* **TASK STATEMENT**: Please give the data again in full, exactly as it reads.

* **THE DATA**:
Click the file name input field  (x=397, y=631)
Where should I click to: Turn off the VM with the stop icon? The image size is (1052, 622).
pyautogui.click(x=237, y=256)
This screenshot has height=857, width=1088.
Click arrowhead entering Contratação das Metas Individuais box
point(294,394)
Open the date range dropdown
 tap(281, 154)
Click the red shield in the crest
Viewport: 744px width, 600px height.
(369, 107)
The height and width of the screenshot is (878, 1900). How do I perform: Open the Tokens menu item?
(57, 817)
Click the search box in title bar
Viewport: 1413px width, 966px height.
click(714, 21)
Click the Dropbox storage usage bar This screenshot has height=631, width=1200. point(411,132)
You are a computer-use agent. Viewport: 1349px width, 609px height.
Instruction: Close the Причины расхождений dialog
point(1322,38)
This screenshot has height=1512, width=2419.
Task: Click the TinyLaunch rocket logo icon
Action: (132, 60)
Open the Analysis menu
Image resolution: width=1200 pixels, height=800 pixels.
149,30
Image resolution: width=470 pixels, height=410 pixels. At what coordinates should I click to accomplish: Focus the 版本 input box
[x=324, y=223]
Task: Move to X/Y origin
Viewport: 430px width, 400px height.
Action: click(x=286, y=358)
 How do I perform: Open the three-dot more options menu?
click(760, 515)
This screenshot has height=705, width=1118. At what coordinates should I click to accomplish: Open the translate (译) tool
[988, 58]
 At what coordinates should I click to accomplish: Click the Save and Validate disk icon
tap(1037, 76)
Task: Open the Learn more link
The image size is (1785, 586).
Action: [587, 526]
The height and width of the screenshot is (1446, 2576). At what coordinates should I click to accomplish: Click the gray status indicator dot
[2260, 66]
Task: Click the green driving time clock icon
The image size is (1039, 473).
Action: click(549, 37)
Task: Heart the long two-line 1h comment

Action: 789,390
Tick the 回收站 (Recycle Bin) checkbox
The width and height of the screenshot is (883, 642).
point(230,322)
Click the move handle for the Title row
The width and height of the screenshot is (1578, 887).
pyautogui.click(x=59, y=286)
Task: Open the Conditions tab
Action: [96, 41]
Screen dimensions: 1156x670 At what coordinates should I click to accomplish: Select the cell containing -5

* **OUTPUT BELOW**:
Click the file name input field  (x=397, y=631)
Where should I click to: Turn off the VM with the stop icon? The image size is (1052, 622).
pyautogui.click(x=237, y=256)
This screenshot has height=857, width=1088.
Click arrowhead entering Contratação das Metas Individuais box
point(294,394)
Open the date range dropdown
 tap(281, 154)
Click the red shield in the crest
Viewport: 744px width, 600px height.
(369, 107)
The height and width of the screenshot is (878, 1900). How do I perform: Open the Tokens menu item?
(57, 817)
Click the search box in title bar
Viewport: 1413px width, 966px height.
click(714, 21)
Click the Dropbox storage usage bar This screenshot has height=631, width=1200. point(411,132)
You are a computer-use agent. Viewport: 1349px width, 609px height.
Instruction: Close the Причины расхождений dialog
point(1322,38)
This screenshot has height=1512, width=2419.
Task: Click the TinyLaunch rocket logo icon
Action: (132, 60)
Open the Analysis menu
Image resolution: width=1200 pixels, height=800 pixels.
149,30
Image resolution: width=470 pixels, height=410 pixels. At what coordinates should I click to accomplish: Focus the 版本 input box
[x=324, y=223]
Task: Move to X/Y origin
Viewport: 430px width, 400px height.
Action: click(x=286, y=358)
 How do I perform: Open the three-dot more options menu?
click(760, 515)
This screenshot has height=705, width=1118. At what coordinates should I click to accomplish: Open the translate (译) tool
[988, 58]
 At what coordinates should I click to accomplish: Click the Save and Validate disk icon
tap(1037, 76)
Task: Open the Learn more link
The image size is (1785, 586).
Action: [587, 526]
The height and width of the screenshot is (1446, 2576). At what coordinates should I click to accomplish: Click the gray status indicator dot
[2260, 66]
Task: Click the green driving time clock icon
The image size is (1039, 473).
Action: click(549, 37)
Task: Heart the long two-line 1h comment

Action: 789,390
Tick the 回收站 (Recycle Bin) checkbox
The width and height of the screenshot is (883, 642).
point(230,322)
Click the move handle for the Title row
The width and height of the screenshot is (1578, 887).
pyautogui.click(x=59, y=286)
Task: Open the Conditions tab
Action: [96, 41]
Screen dimensions: 1156x670 At what coordinates should I click to accomplish: Select the cell containing -5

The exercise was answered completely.